Past, present and future hurlers were in attendance, many having travelled long distances, to share in the re-launch of the book.
Club chairman Kevin Leahy glowingly praised the “fantastic book and the magnificent effort put into it by Sean O’Donnell.”
The chairman stated that “in St. Mary’s Hurling Club we pride ourselves in looking forward, but tonight is a night mostly about looking back,” before going on to mention many who had contributed so much to the club (and some continue to), the likes of Mick Forde, Bill Peters, Jimmy Doyle, Billy Carroll, Paddy Mullins, Tom Hill, Martin Deeley, Dan Kavanagh, Mick Ryan, Jimmy Quinn, Frank Maher, Noel Buckley and John Carew.
The book’s writer Dr Sean O’Donnell in the briefest of words, described how back in the 1980s he was “talked in to writing the club’s history and I couldn't refuse” by Fr. Michael Kennedy, the then club chairman at St. Mary’s. Modestly the author shyed away from saying anything about his book. But of course, this wonderful book, in itself, will forever say it all for him.
Tipperary County GAA Board chairman Michael Burke was lavish in his praise of both the book and the progress of the club.
“This has been a truly fantastic year for St. Mary’s,” he said, before adding “not often are two minor ‘A’ titles put together in Tipp, that is something to be cherished.... and it augurs very well for the future of this club.”

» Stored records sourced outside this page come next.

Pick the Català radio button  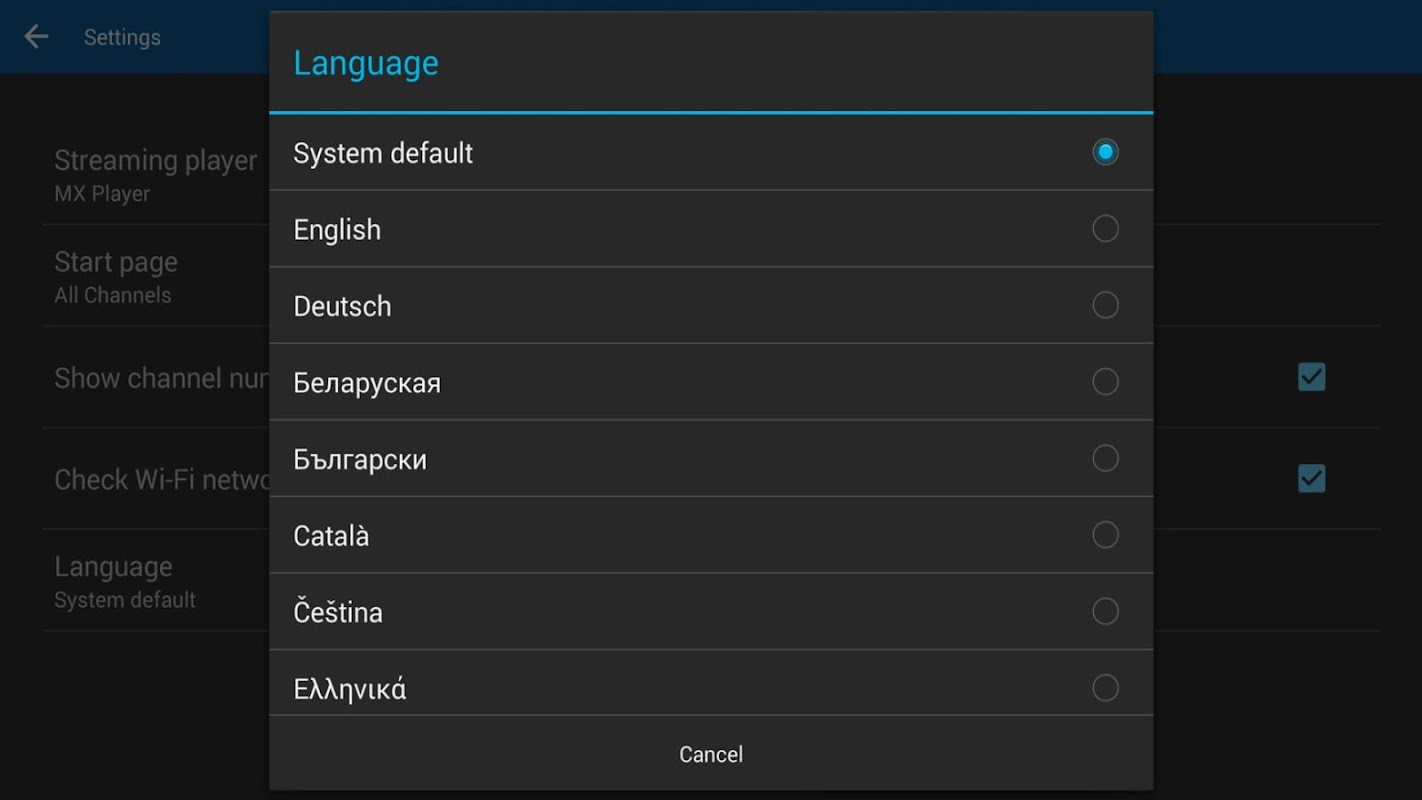click(x=1105, y=535)
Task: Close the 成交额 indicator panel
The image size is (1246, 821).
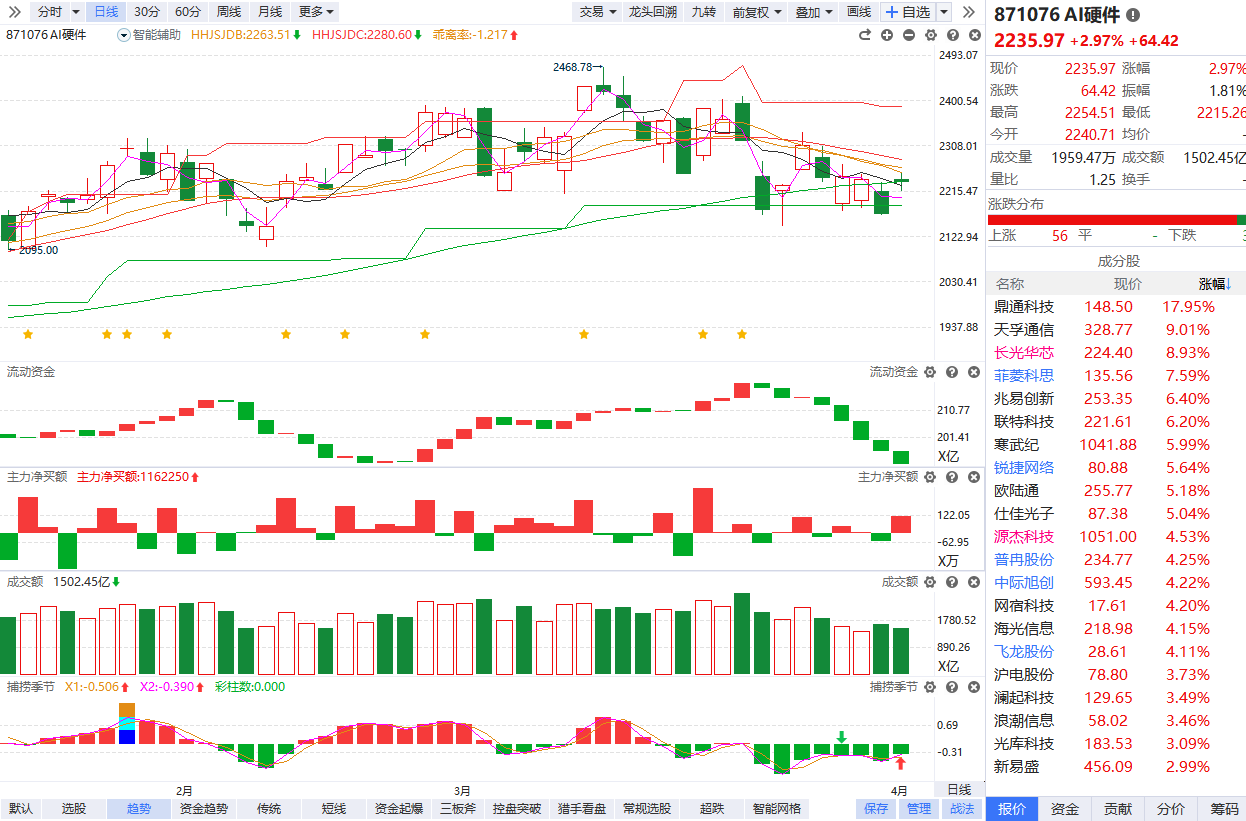Action: point(970,581)
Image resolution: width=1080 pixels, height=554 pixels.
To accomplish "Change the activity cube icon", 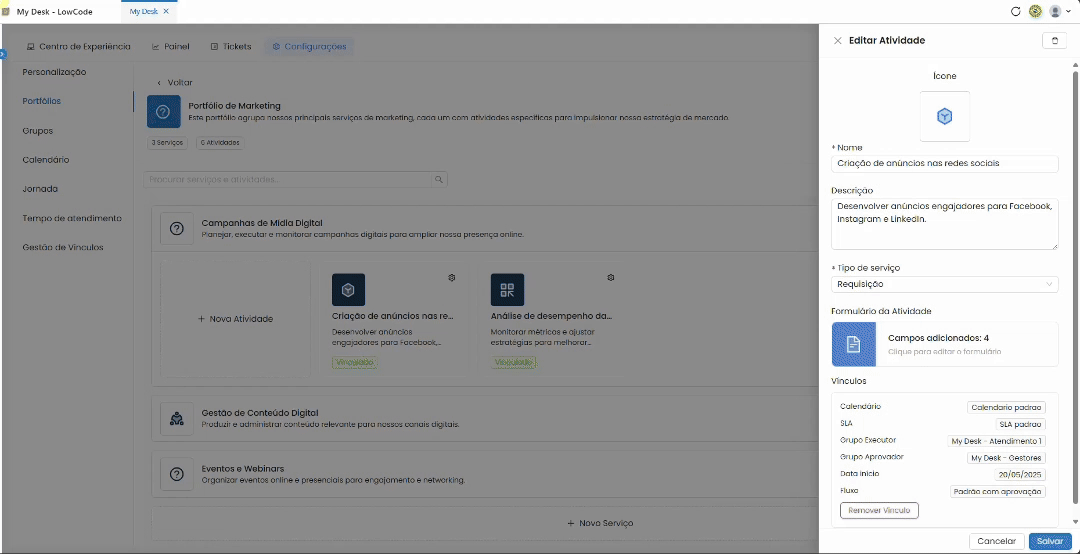I will tap(944, 116).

“I want to compliment the people of St. Mary’s for the magnificent work they have done. It is a privilege to have any success with your club and when your are successful we should cherish that,” added the county chairman.
With words of encouragement he said “build on the successes you have had and you can become a magnificent club again and be a senior club again.”
He also thanked club chairman Kevin Leahy who has been a great friend to the Tipperary County Board through his fundraising support in London for Tipperary and Tipperary teams over many years.
“Upwards and onwards, build on your successes, and enjoy reading your history,” concluded the County Board chairman.
His fellow Upperchurch clubman Tipperary manager Michael Ryan, the man who guided the Liam McCarthy Cup home to ‘The Premier County’ in September, was next to the microphone.
He started by saying it was a “pleasure to be here to launch the history of the club and to acknowledge the super work by so many but in particular by Dr. Sean O’Donnell. It is a great record of the club and it is and will be a great thing for the club to have into the future.”
Michael Ryan also praised the “quality of coaching in St. Mary’s and stated that it is definitely no accident that success is now being achieved by the club through coaching and hard work. To win is not an accident, it is born out of a lot of hard work done by a lot of people” he said.
The final speaker of the night was former club great Mossie Carroll of Tipperary and Limerick inter-county fame who captained St. Mary’s to their one and only South Senior success in 1981. Together with club president, Jimmy Collins, they made a special presentation to those present of that winning team of 35 years ago.
On what was a great night overall, the gathering included former club player and one-time Christian Brother in St. Mary's CBS, Matt Ruth. After leaving Clonmel, Matt went on to be involved in no less than five All-Ireland hurling finals with Limerick (1974) and then his native Kilkenny, picking up two winners medals.
Fr Michael Kennedy, a former clubman and one time curate in Ss. Peter & Paul’s, of course, had won an All-Ireland with Offaly before coming to Clonmel.
Donnacha Fahey too was present, the first St. Mary's man to win an All-Ireland senior medal in 2001.
In attendance also was Michael Kennedy, a St. Mary’s player in the 1950s, who later hurled with Dublin and had the distinction of getting the first-ever score in a hurling game on live TV (1962 Railway Cup Leinster v Munster, while playing for Leinster).